ガラクタ、というと、何かの部品だったりするのかな。新聞社って言ってたから、印刷機とかの機械が倒れて人の姿に見えたのかな。なんて思いながらサタは燃えたビルを見上げる。


「まぁ人がいなくて良かったじゃん。次だ次。」


とそそくさと歩いていくミラ。ビル内に人がいなかった事に安心したのか、軽快なステップで明かりの中を歩いていく。後ろに燃え盛るビルのおかげで当分の自由行動が許されるが、サタは今こそ皆でいたかった。






 あれからそれぞれでドアらしきものを探しつつ資材も集めようと単独行動を続ける三人。ビルの灯りが届く範囲は意外と広く、数軒の家がポツポツと浮かび上がった。それらを手当たり次第探る内に、別の場所を探していた筈のアシとサタが合流した。


「お、アシ。」


「あぁ、サタ。」


家の玄関を開けた途端に出会った二人は、互いに多少の気まずさを漂わしながら入れ替わる様にして挨拶をした。


「…この家、何かあった?」


「必要なのは特に何も。他には…ベットと写真がありました。」


とアシが部屋を示すようにして手をかざす。幾らビルの灯りがあったとしても、家の中は暗闇を抱えている。家の構造、窓の有無によっては何も見えない所もあった。この家はその一つで、アシが幾ら指を指そうがサタにはさっぱり見えなかった。


「写真?」


「知らないお婆さんと、子供が写ってる写真です。」


唯一ランタンを手にするアシが実際に写真を掴みサタに見せてやる。


「ホントだ。お婆さんが住んでたんだね。」


「此処の家の住民は大体お年寄りが多い様ですよ。子供も意外と。唯不思議なのは、その間が見当たらない。」


アシが少し怪訝な目で部屋を見渡す。まるで不気味な廃墟に来たみたいに怯えを見せたが、機械の顔は立派な面を構えている。表現の点において、機械は理不尽な誤解を招くなとサタは感じた。


「…歳をとって死んだんじゃないの?子供も歳をとればおばあちゃんおじいちゃんになるし、」


「でも成長過程というのがあるでしょう。幾ら歳をとったって、70歳程で子供を産む家族なんて滅多にありません。」


「じゃあ間の人達は働いてるとか?ほら、近くに新聞社もあるし。」


「そんな全員が行きますかね。」


「じゃあ皆死んじゃった。」


「そんな一気に?どうして。」


「じゃあアシはどう考えるのさ。アシの意見も聞かせてよ。」


少々怒りも交えてサタがそう言うと、アシはうーん、とランタンごと腕を組んで頭を悩ませた。その姿はいかにもと言う風に知的に見え、またしてもサタは機械に嫉妬する。

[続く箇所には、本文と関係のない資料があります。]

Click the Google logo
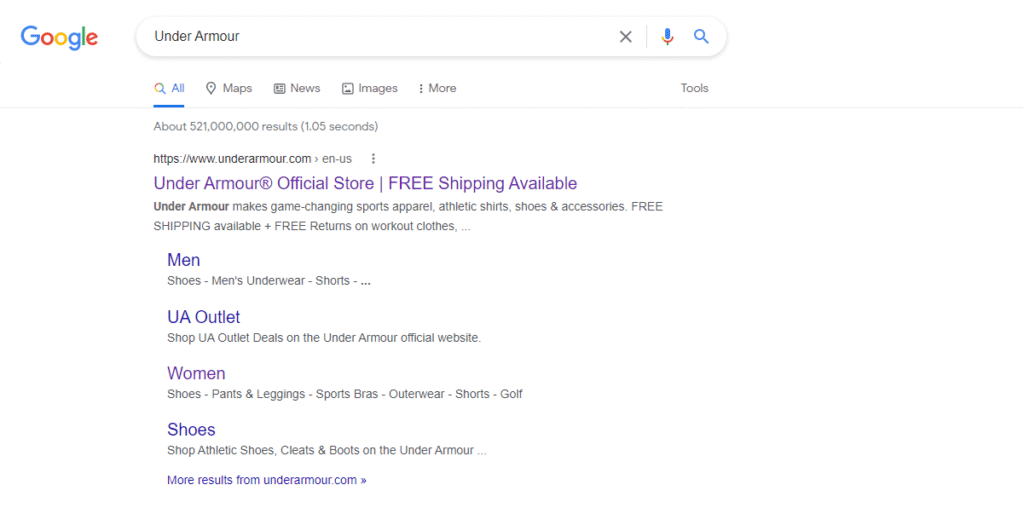 pos(59,37)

「あくまで僕の意見ですけど…機械にされてしまったとか…。」


「…?」


サタにはサッパリなアシの意見。自分から言えと言っておいて理解できなんてなんて情けないとは思ったものの、そう思うのは一瞬の事だった。何時しかミラはサタに関してプライドが無いへっぽこなんて言ってたが、それさえもサタには刺さらず、もうとっくに忘れてしまっている。そんなサタだからこそミラが好いている訳だが、それは馬鹿にするというよりも尊敬の上での友情だった。


 まぁそんな事はどうでもよく。考える事を諦めかけようとしているサタに対して、アシは自分の考えを述べるだけ試みた。

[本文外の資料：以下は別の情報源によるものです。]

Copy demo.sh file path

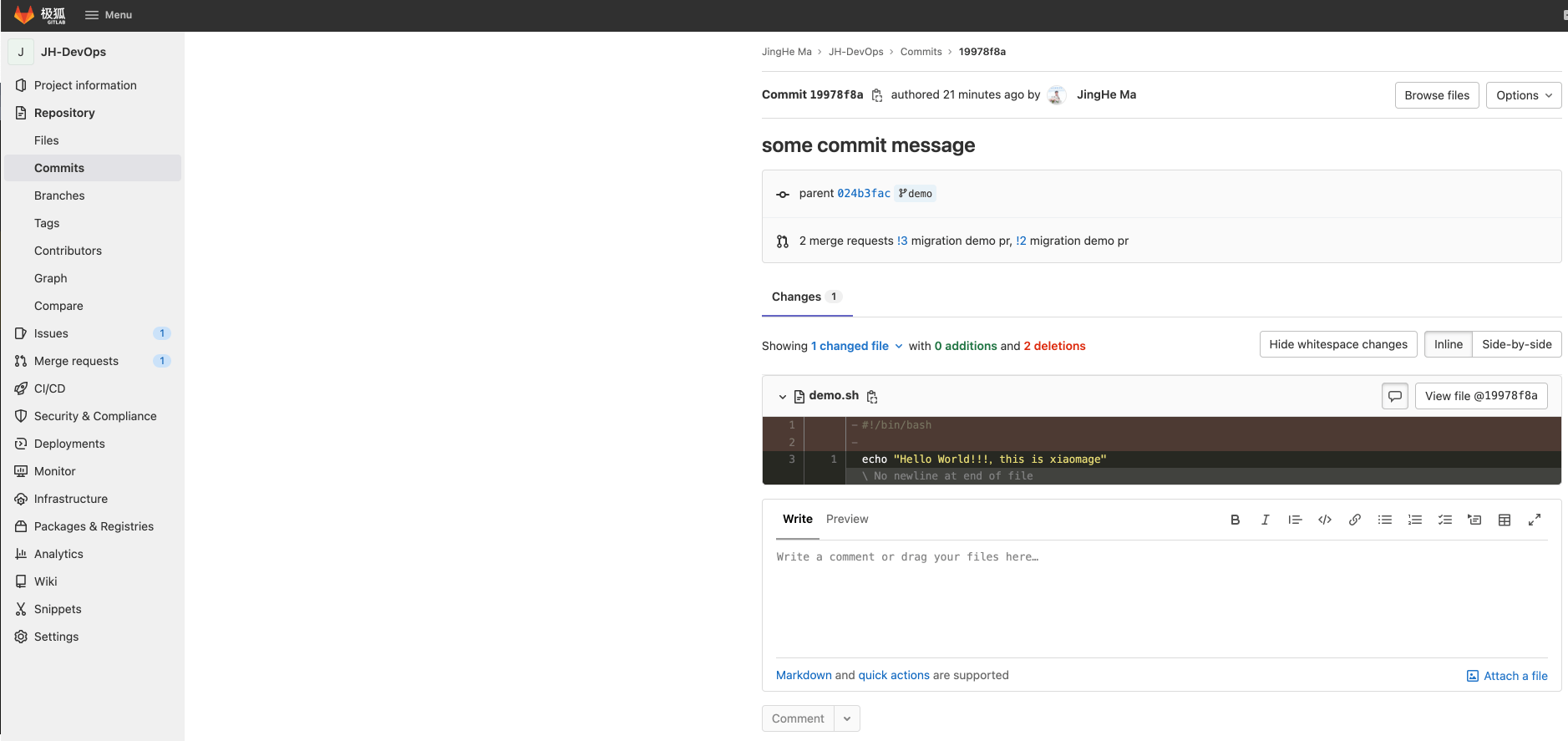[872, 397]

「そもそもこの写真、不思議じゃありませんか?特に容姿。僕達は日々ミラさんを見ているから違和感が無いのかも知れませんが、今じゃ珍しいですよね?」


「…っ、機械の部位が無い!」


「そうなんですよ。」


確かに、アシの言う通り何時もミラを見ている所為で違和感は全く無かったが、よく考えてみれば全身が肉体の姿なんて珍しい。子供はまだしも、お婆さんに関しては異様な光景にさえ感じてきた。


「でもなんで?暗い中での生活や健康って難しいでしょ?」


「…昔はもっと先進的な医術があって、それが急に使えなくなったから機械に切り替えたとか。」


「あぁ…ナルホドネ…。」


多分…いや確実に理解していないだろうサタの顔に、アシはあえて何も言わずに前を向いた。言っても無駄だろうという諦めより、自分の意見が纏まっていないという不安から口を噤んだ訳だが。どちらにせよサタからすれば知ったこっちゃなかった。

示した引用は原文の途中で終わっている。